3. Setelah pengakuan kemerdekaan oleh Belanda, Nasution menjadi perwira dan pernah menjabat sebagai
Kepala Staf Angkatan Darat.

Nilai – Nilai

1.Berjuang secara pikiran bukan dengan kekerasan untuk kemerdekaan Indonesia dan mempertahankan Indonesia
dari segala pemberontakan dan penyelewengan.

2.Cinta Tanah Air dan mau mengabdi untuk melindungi negara


Biografi
Frans Kaisiepo

(lahir di Wardo, Biak, Papua, 10 Oktober 1921 meninggal di Jayapura,


Papua, 10 April 1979 pada umur 57 tahun) adalah pahlawan nasional
Indonesia dari Papua.Frans terlibat dalam Konferensi Malino tahun 1946
yang membicarakan mengenai pembentukan Republik Indonesia Serikat
sebagai wakil dari Papua. Ia mengusulkan nama Irian, kata dalam bahasa
Biak yang berarti tempat yang panas. Selain itu, ia juga pernah menjabat
sebagai Gubernur Papua antara tahun 1964-1973.

Peranan dan Perjuangan


1. Mendirikan Partai Indonesia Merdeka di Biak, Papua pada 10 Mei 1946.
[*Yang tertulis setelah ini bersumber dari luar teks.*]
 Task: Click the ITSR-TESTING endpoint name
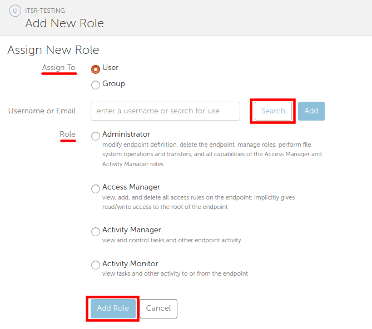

2. Menjadi anggota delegasi pada Konferensi Malino pada Juli 1946 di Sulawesi Selatan. Beliau mengganti
namanya di papan delegasinya dari Nederlands Nieuw Guinea menjadi Irian yang berarti menyatakan ikut Republik
Indonesia Anti Nederlands.

3. Menjadi anggota delegasi yang menentang pembentukan Negara Indonesia Timur (NIT)

4. Memimpin pemberontakan rakyat Biak pada Maret 1948 untuk melawan pemerintah Hindia Belanda.

5. Menolak menjadi Ketua Delegasi mewakili Nederlands Nieuw Guinea ke Konferensi Meja Bundar di Den Haag

6. Mendirikan Partai Politik Irian yang menuntut penyatuan Nederlands Niew Guinea (Papua) ke dalam NKRI

7. Menyatukan suara rakyat Papua dalam Penentuan Pendapat Rakyat (Pepera) agar menyatukan Papua ke dalam
NKRI,

Nilai – Nilai
1. Kegigihan dan pantang menyerah. Frans Kaisiepo dengan segenap usahanya telah menumpahkan seluruh
perhatiannya terhadap kepentingan perjuangan rakyat Indonesia. Baik diminta ataupun tidak Frans telah
menunujukan bahwa ia mempunyai kewajiban moral untuk memperjuangkan kedudukan dan nasib bangsa
Indonesia.

2.Jiwa Nasionalisme yang tinggi. Saat pemerintah Belanda menangkap Silas Papare pendiri Partai Kemerdekaan
Irian Indonesia, Frans bersama aktivis lainnya mengibarkan bendera Merah Putih pada tanggal 17 Agustus 1947
dan mereka memutuskan untuk meneruskan perjuangan menyatukan wilayah Irian dengan Indonesia. Selama 3
hari sebelum Proklamasi, Frans dan rekan lainnya memperdengarkan lagu Indonesia Raya di Jayapura. Beberapa
hari setelahnya mereka melaksanakan upacara dengan mengibarkan bendera Merah Putih.

3.Kokoh pada nilai yang dijunjung. Frans menolak penunjukan dirinya sebagai wakil dari Belanda untuk wilayah
Nugini pada Konferensi Meja Bundar (KMB) di Den Haag. Alasannya adalah karena Frans tidak mau didikte oleh
Belanda. Hal tersebut mengakibatkan Frans harus menjadi tahanan politik mulai tahun 1954 hingga 1961.